Apesar de a SRT chamar o dispositivo de turbo elétrico, ele funciona como um compressor elétrico: é acionado por energia da bateria e opera de forma independente das turbinas movidas pelo escapamento. A solução é diferente da adotada pela Porsche no 911, em que um motor elétrico é integrado ao próprio turbo. Do desenho inicial ao protótipo funcional, foram sete semanas.
O ganho de potência não vem do compressor
O compressor elétrico, por si só, não aumenta a potência: ao melhorar a resposta em baixas rotações, ele permite calibrar o motor e dimensionar as turbinas de forma mais agressiva. No protótipo, o Hurricane deixou os 558 cv e 73,4 kgfm da versão HO de série e passou a números estimados entre 629 cv e 649 cv, com cerca de 82,9 kgfm — a variação depende da publicação, já que a SRT não divulgou dados oficiais de potência.
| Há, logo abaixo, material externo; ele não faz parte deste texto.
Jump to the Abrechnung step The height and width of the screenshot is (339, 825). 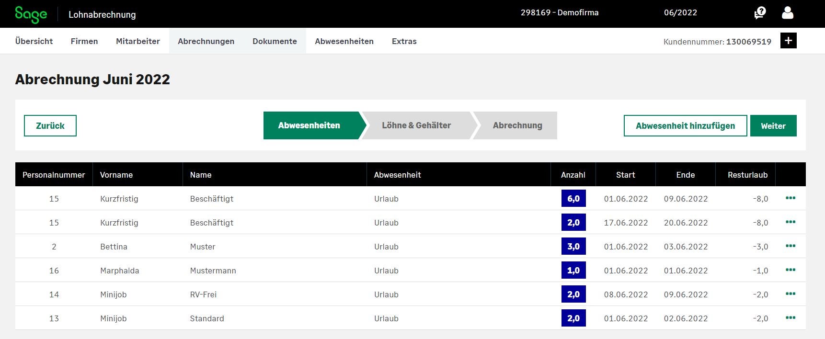point(517,125)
O salto, portanto, vem de uma leve redução da taxa de compressão, de nova calibração e de reforços na transmissão. No conceito, o compressor é alimentado por uma bateria de 48 volts e 1 Ah, recarregada por conversor e por um alternador de 12 volts de maior capacidade. A equipe estuda alternativas, incluindo capacitores no lugar da bateria.
Da bancada ao carro de rua
Joel Baker, vice-presidente de engenharia de propulsão da SRT, afirmou que ainda há muito trabalho a fazer e que o torque em baixas rotações “abre um monte de oportunidades”. Ele também citou como evolução lógica levar o eBoost Air ao Hurricane 2.0 turbo de quatro cilindros — justamente o motor que a Stellantis usa no Brasil em Jeep Compass, Commander e Ram Rampage.
A SRT ainda avalia o tamanho e a capacidade ideais do armazenamento de energia, o que define quantas vezes o compressor pode ser acionado em sequência. A empresa não confirmou se a tecnologia chegará a modelos de produção, ao mercado de acessórios ou a motores menores.